- _ZU ERLEDIGENDE AUFGABEN_:
A. Nenne alle im Dokumenttext unter „Team“ aufgeführten Mitwirkenden zusammen mit ihrer jeweiligen Funktion.
B. Erkläre in ein bis drei Sätzen, wodurch laut Markus Imhoofs Beitrag im Dokumenttext eine Szene interessant und eine Figur reich wird.

Komödie in vier Akten von Anton Tschechow
Aus dem Russischen von Ginka Tscholakowa und Heiner Müller
Uraufführung 17. November 1896, im Alexandra-Theater,
St. Petersburg
Premiere 14. November 1998, in der Alten Feuerwache, Saarländisches Staatstheater
Schauspielerinnen & Schauspieler
Irina Nikolajewna Arkadina, Schauspielerin – Brigitte Kahn
Konstantin Gawrilowitsch Treplow, ihr Sohn – Ben Daniel Jöhnk
Pjotr Nikolajewitsch Sorin, ihr Bruder – Eberhard Peiker
Nina Michailowna Saretschnaja, Tochter eines reichen Gutsbesitzers – Roswitha Szyszkowitz
Ilja Afanasjewitsch Schamrajew, Leutnant im Ruhestand, Verwalter bei Sorin – Jürgen Kirchhoff
Polina Andrejewna, seine Frau – Elfie Elsner
Mascha, seine Tochter – Rebekka C. Burckhardt
Boris Alexejewitsch Trigorin, Schriftsteller – Thomas Hölzl
Jewgenij Sergejewitsch Dorn, Arzt – Gunter Cremer
Semion Semionowitsch Medvedenko, Lehrer – Klaus Zwick
Jakow, Knecht – Jürgen Meyer-Schwerin
Team
Inszenierung, Markus Imhoof
Bühne, Werner Hutterli
Kostüme, Renate Schmitzer
Musikalische Leitung, Marc Schubring
Dramaturgie, Lars Vogel
Regieassistenz, Steffi Streichan
Inspizienz, Frank Strauss
Presse
Das Bemerkenswerte an Markus Imhoofs Inszenierung ist, daß er die Ambivalenz zwischen Komik und Tragödie sichtbar macht. Am Anfang läßt Imhoof den Akteuren viel Raum, dieses Panorama der unerfüllten Sehnsüchte, der Eitelkeiten und Konflikte zu entfalten. Doch genauso konsequent treibt Imhoof das Drama auch dem Höhepunkt zu. Und da spielt auch Werner Hutterlis Bühnenbild wunderbar mit. Wo anfangs die Weite eines Seeufers suggeriert wird, verengt sich die Bühne im vierten Akt zu einem engen Raum, in dem sich die Konflikte in einem Ende mit Schrecken entladen.
…
Der Regisseur schaut genau hin. Scheinbar beiläufig lässt er seine Figuren ihre ungeheuerlichen Bemerkungen verschiessen. Imhoof interessiert sich für die Gefühle hinter der gesellschaftlichen Fassade. Sorgfältig legt er bloß, was noch an Lebensfunken in diesen erstarrten Gestalten vorhanden ist, die sich da auf dem Landgut versammelt haben
– Rheinpfalz
Die Möve fliegt, dank einer sehr guten Ensembleleistung und einer souveränen Regie.
– Saarbrücker Zeitung
Stimmen
Der Schauspieler zeigt die Gefühle, welche die Figur versteckt von Markus Imhoof
Jedermann schützt sich mit einer Maske oder kämpft mit einem behaupteten Gesicht. Beobachtungen an sich selbst und an anderen beweisen das. Auch kleinste Kleinigkeiten haben einen doppelten Boden. Man sagt: Guten Tag! aber denkt: Warum bist du schon da? Das ist der Untertext. Darin liegt das eigentliche Geheimnis verborgen. Nur durch dieses Nichtübereinstimmen von Innen und Außen wird eine Szene interessant, wird die Figur reich.

- _ERFASSTE DATEN_:
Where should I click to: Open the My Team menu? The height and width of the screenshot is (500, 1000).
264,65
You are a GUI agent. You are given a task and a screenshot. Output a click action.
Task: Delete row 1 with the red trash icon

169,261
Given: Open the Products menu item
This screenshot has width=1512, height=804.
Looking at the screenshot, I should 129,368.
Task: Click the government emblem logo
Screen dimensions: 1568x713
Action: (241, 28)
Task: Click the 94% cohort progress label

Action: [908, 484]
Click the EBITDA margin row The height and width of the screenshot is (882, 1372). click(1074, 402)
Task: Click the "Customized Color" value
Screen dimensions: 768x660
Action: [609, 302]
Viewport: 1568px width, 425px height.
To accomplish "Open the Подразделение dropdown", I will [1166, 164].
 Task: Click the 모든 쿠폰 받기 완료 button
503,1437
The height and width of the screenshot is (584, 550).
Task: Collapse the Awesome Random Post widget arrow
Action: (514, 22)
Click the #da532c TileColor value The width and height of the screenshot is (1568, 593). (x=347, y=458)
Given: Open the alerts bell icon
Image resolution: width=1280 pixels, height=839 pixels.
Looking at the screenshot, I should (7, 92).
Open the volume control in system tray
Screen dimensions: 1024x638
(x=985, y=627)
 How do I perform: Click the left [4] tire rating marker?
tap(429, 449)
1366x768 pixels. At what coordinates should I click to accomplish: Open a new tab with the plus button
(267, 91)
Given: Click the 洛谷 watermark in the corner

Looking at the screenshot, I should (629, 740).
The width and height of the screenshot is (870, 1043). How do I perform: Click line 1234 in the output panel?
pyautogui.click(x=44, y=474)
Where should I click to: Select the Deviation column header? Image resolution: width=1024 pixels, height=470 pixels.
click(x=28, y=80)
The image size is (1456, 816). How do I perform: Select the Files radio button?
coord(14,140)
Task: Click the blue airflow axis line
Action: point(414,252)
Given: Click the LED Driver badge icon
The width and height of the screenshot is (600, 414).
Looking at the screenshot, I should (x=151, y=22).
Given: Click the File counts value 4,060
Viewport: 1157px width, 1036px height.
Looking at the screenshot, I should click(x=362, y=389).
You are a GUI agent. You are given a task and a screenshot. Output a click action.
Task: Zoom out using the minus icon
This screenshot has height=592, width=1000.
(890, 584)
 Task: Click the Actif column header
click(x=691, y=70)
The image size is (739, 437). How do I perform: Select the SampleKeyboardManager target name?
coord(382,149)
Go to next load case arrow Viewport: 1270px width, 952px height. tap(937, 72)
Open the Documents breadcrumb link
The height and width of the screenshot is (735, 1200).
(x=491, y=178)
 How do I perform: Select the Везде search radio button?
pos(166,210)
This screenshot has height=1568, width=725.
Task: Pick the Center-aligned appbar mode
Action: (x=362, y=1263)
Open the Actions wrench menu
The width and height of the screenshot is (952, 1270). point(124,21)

- _LÖSUNGEN JE AUFGABE_:
A.
Inszenierung: Markus Imhoof
Bühne: Werner Hutterli
Kostüme: Renate Schmitzer
Musikalische Leitung: Marc Schubring
Dramaturgie: Lars Vogel
Regieassistenz: Steffi Streichan
Inspizienz: Frank Strauss

B. Das geschieht nur durch das Nichtübereinstimmen von Innen und Außen. Jeder schützt sich mit einer Maske oder kämpft mit einem behaupteten Gesicht. Man sagt etwas anderes, als man denkt, und in diesem Untertext liegt das eigentliche Geheimnis verborgen.